Sensitive stimulus - center for handicapped children and adolescents in France
Architectural Review, The, July, 1996 by Martin Meade
A new centre for handicapped children is conceived as a haven of contact, welcome and stimulation, which rejects the ghettoising limitations of traditional institutionalised care. The building also has an important role to play in the regeneration of the surrounding urban fabric.
Built to designs by the Paris-based practice Hennin-Normier-Lelievre, 'Turbulences' opened last year in Saint-Die, an old industrial town in the Meuse valley amid the steep wooded hillsides of the Vosges in north-east France. 'Turbulences' has been conceived as a prototype for a new generation of care centres engaging with the city centre, for autistic or otherwise severely handicapped children and adolescents. It provides 40 residential and 10 day-care places and; in addition to medical care, offers specialised educational, physiotherapeutic, social and support services and facilities which are intended for the mutual benefit of the local community, the handicapped children and their families.
The project's inception dates back to 1989 when, frustrated by the limitations of the institutionalised care of their children, and by prejudice, exclusion and feelings of guilt, a group of parents decided to found an educational and support association named 'Turbulences'. Architect Nicolas Normier and his wife Catherine played a very active role in this venture from the outset. Remarkable results had been achieved through stimulating the physical, emotive and intellectual potential of their own autistic daughter, Marine (then aged 15) and they were firmly convinced other similarly handicapped children would benefit from the same sensitive individual attention.
The bicentenary of the French Revolution and the Declaration of the Rights of Man in 1989 provided an opportunity to gain publicity and official backing for 'Turbulences'. Nicolas Normier and Jean-Marie Hennin were architects for the two temporary 'Tours de la Liberte' erected in the Tuileries gardens in Paris for the bicentenary celebrations (see AR August 1989). Inaugurating these airily dynamic steel and glass sail-winged pavilions, the architects specifically dedicated them to 'the mentally handicapped and the forgotten ones of asylums'.
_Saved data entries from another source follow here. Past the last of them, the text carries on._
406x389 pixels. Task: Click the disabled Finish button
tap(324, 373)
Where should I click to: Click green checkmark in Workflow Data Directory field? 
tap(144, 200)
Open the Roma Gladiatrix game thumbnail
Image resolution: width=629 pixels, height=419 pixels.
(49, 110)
Hennin and Normier had well-established connections in the Vosges, where they have frequently worked. One of the Tours de la Liberte was subsequently dismantled and re-erected in the town of Saint-Die, in the riverside park opposite the town hall; as a symbol of regeneration and faith in an enlightened future. Normier suggested to the mayor of Saint-Die that the acquisition of the tower might be complemented by a residential and day-care centre for handicapped children and adolescents, sited in the centre of town and run by the 'Turbulences' association in collaboration with local volunteers and a professional staff.
The mayor was persuaded such a centre could play a regenerative urban role, create employment and involve all age-groups of the local community in a town of 26 000, whose traditional textile and printing industries had been severely hit by the recession and restructuring. A 6000 m site in a declining neighbourhood near the town centre was allocated for the purpose by the municipal council. Bounded by two streets, it was formerly occupied on the north Rue de la Prairie frontage by mid-nineteenth-century houses, with rear yards and outbuildings, among them a cart-shed or barn which has been retained as a covered play-area on the east side of the new garden. The west side gives on to Rue de la Croix and a new street has been opened to the south, through the back-land.
With site and local support confirmed, the 'Turbulences' project, with its innovative mix of professional and voluntary care, combining education, social activities and urban integration, secured essential Ministry of Health recognition. Finance to build, staff and equip 'Turbulences' was then obtained from State and Regional funding agencies and the Credit Foncier bank. INTELBAT - the national electricity company's services arm, contributed the design, supply and installation of computerised communications and building management systems.
Hennin-Normier-Lelievre have produced a decent, humane and approachable residential home and day centre, adapted to its context and the complexity of the brief, within a limited budget (a gross area of 4274 m, fully equipped, for FF 41 million). As built, 'Turbulences' comprises two three-storey buildings enmeshed with the scale and grid of the urban context, barely a block away from Saint-Die central railway station. Set behind a low hedge, the day-centre range containing the main entrance is approached from the southern street boundary. Raised walk-ways and a long greenhouse provide a spine link to the residential block, which is aligned on Rue de la Prairie.
The day centre is the main focus for encounters between the handicapped children and people from the outside world. The key area is the main hall or common room, which is open to everyone and where local people, notably the elderly and adolescents, are encouraged to drop in. Conceived as a place of stimulating contact and exchange between handicapped children, parents, friends, visiting school children and the local community, it is designed on an open plan with an island fireplace, and contains such attractions as a multi-screen tv wall, a small lending library, an aquarium and a musical chequer-board floor.